THE TASK:
Your answer should be the exact lines of the data below from the one containing "The width and height of the screenshot is (539, 420)." through the one containing "This screenshot has"; please include nothing else.

(Stored data)
——

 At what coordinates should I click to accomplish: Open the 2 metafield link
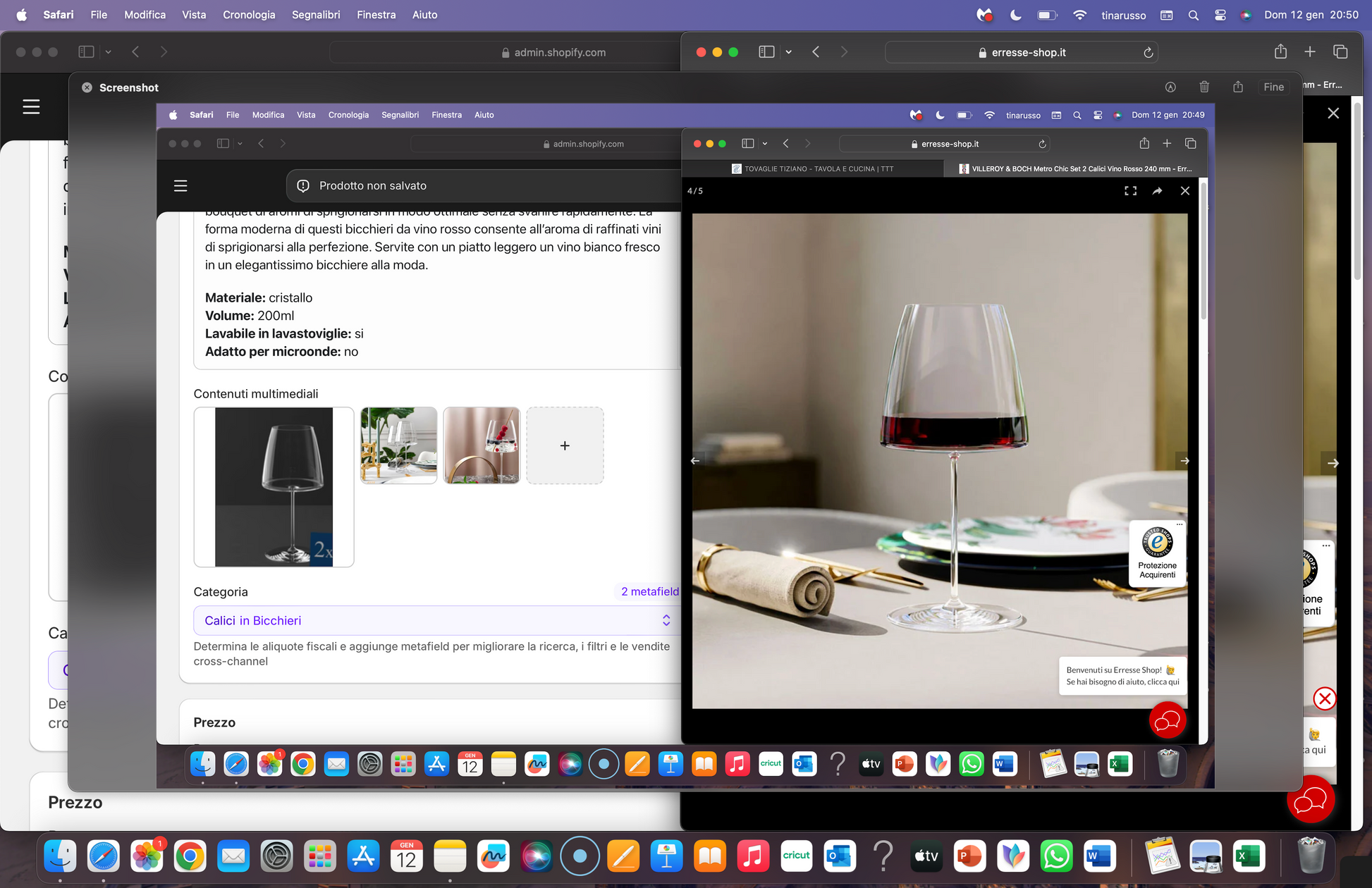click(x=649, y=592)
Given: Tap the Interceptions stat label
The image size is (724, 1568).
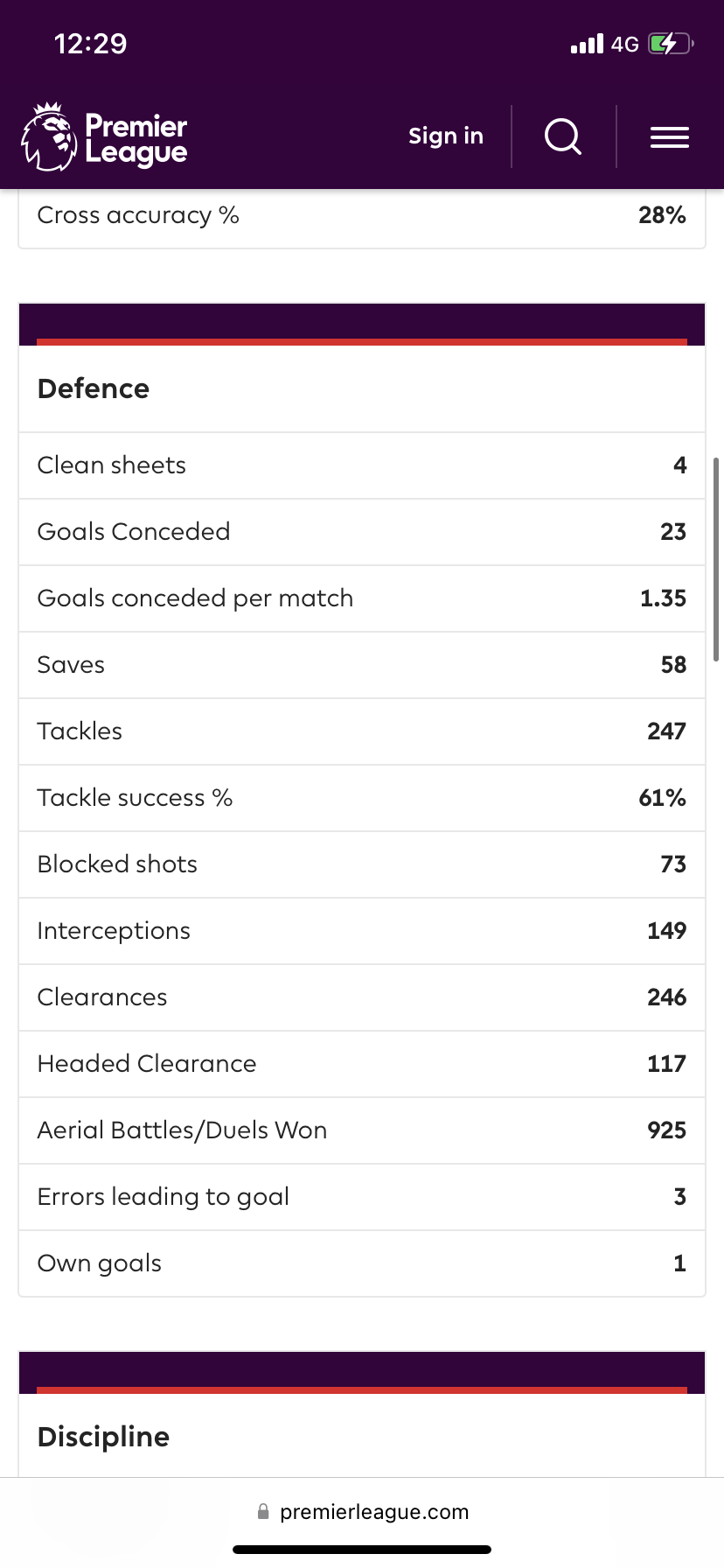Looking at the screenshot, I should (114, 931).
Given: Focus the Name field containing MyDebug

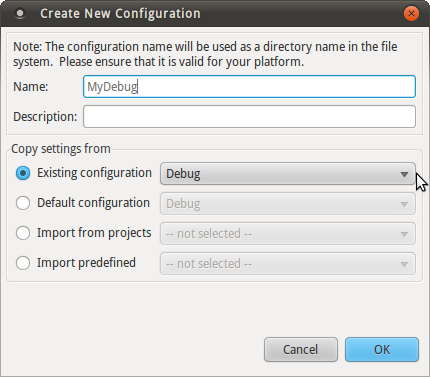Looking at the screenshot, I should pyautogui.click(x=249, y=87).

——

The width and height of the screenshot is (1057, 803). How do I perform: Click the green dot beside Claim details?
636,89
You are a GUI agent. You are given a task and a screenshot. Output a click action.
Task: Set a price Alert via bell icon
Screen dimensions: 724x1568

——

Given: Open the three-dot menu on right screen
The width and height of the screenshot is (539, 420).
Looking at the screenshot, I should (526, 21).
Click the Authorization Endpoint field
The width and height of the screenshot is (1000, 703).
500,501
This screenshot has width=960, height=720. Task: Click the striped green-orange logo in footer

——

OUTPUT FOR THIS TASK:
The width and height of the screenshot is (539, 420).
Looking at the screenshot, I should (526, 21).
Click the Authorization Endpoint field
The width and height of the screenshot is (1000, 703).
500,501
This screenshot has width=960, height=720. Task: Click the striped green-orange logo in footer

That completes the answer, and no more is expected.